PROBLEM DESCRIPTION.
Quote all of the data exactly as given. Skip every picture it contains.

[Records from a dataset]
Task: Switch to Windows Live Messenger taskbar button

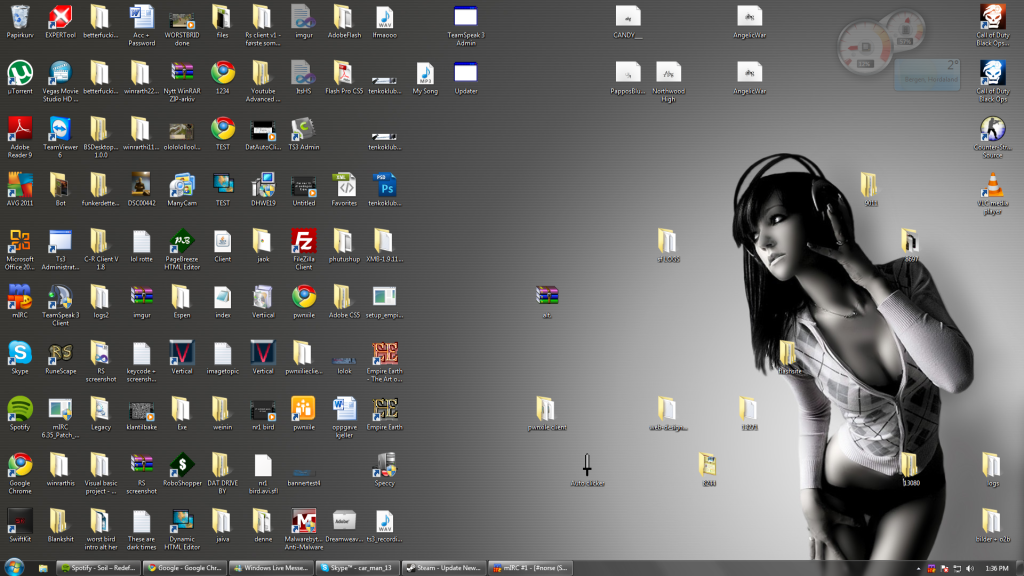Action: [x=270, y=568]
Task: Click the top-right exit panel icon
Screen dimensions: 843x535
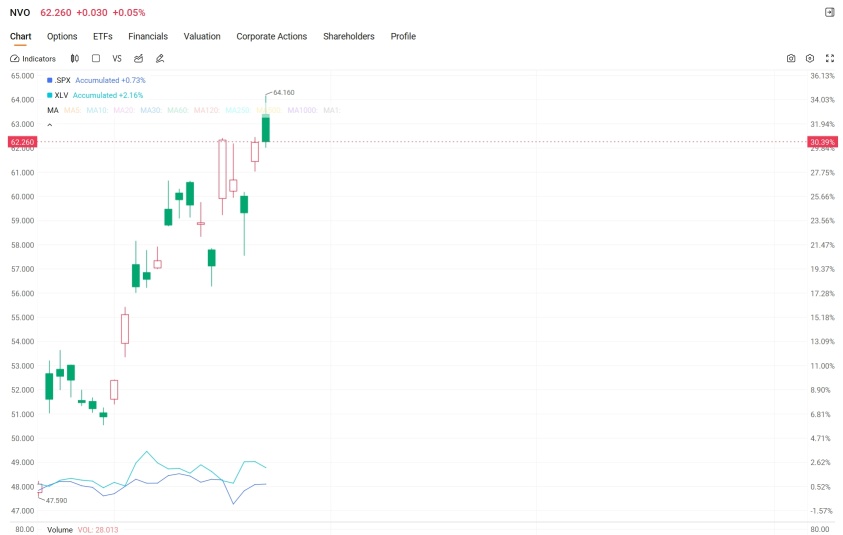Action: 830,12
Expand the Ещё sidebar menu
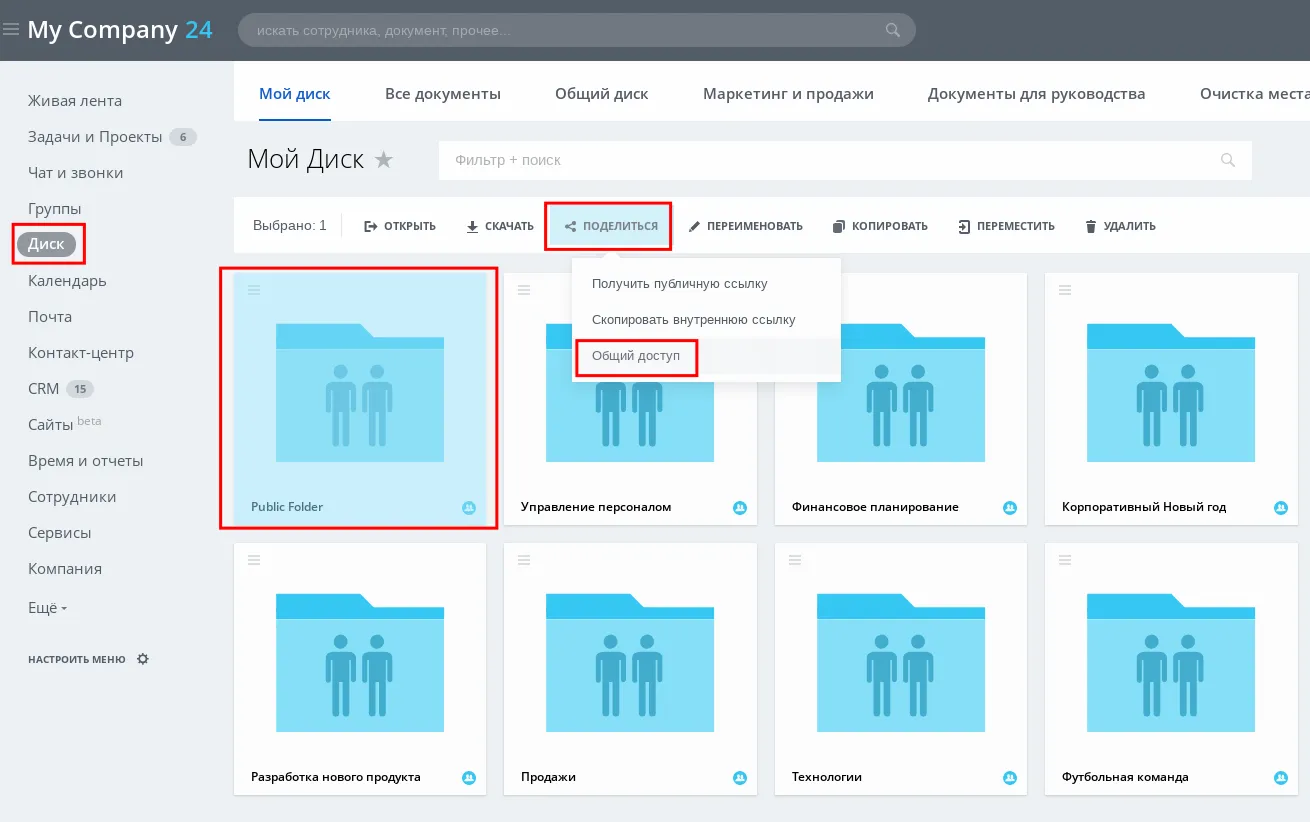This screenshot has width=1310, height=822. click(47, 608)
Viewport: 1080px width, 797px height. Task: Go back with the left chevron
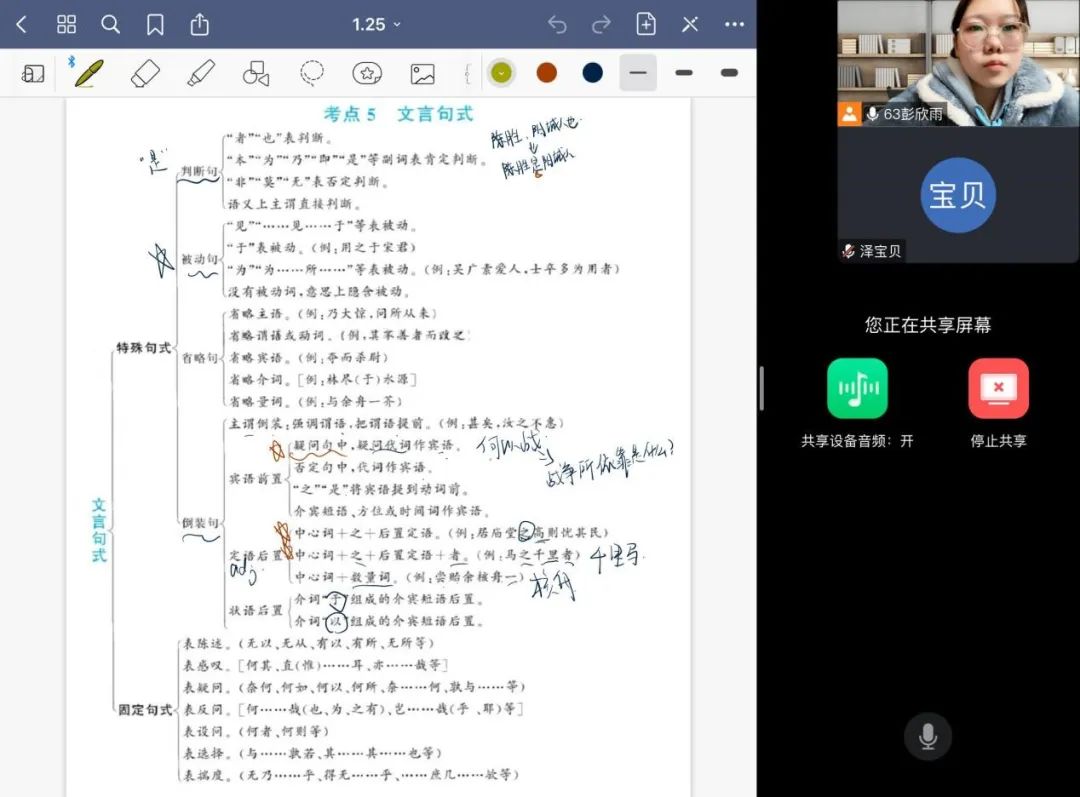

ANSWER TO THE PROBLEM.
Task: Switch to Windows Live Messenger taskbar button

Action: [x=270, y=568]
Task: Click the top-right exit panel icon
Screen dimensions: 843x535
Action: 830,12
Expand the Ещё sidebar menu
This screenshot has width=1310, height=822. click(47, 608)
Viewport: 1080px width, 797px height. Task: Go back with the left chevron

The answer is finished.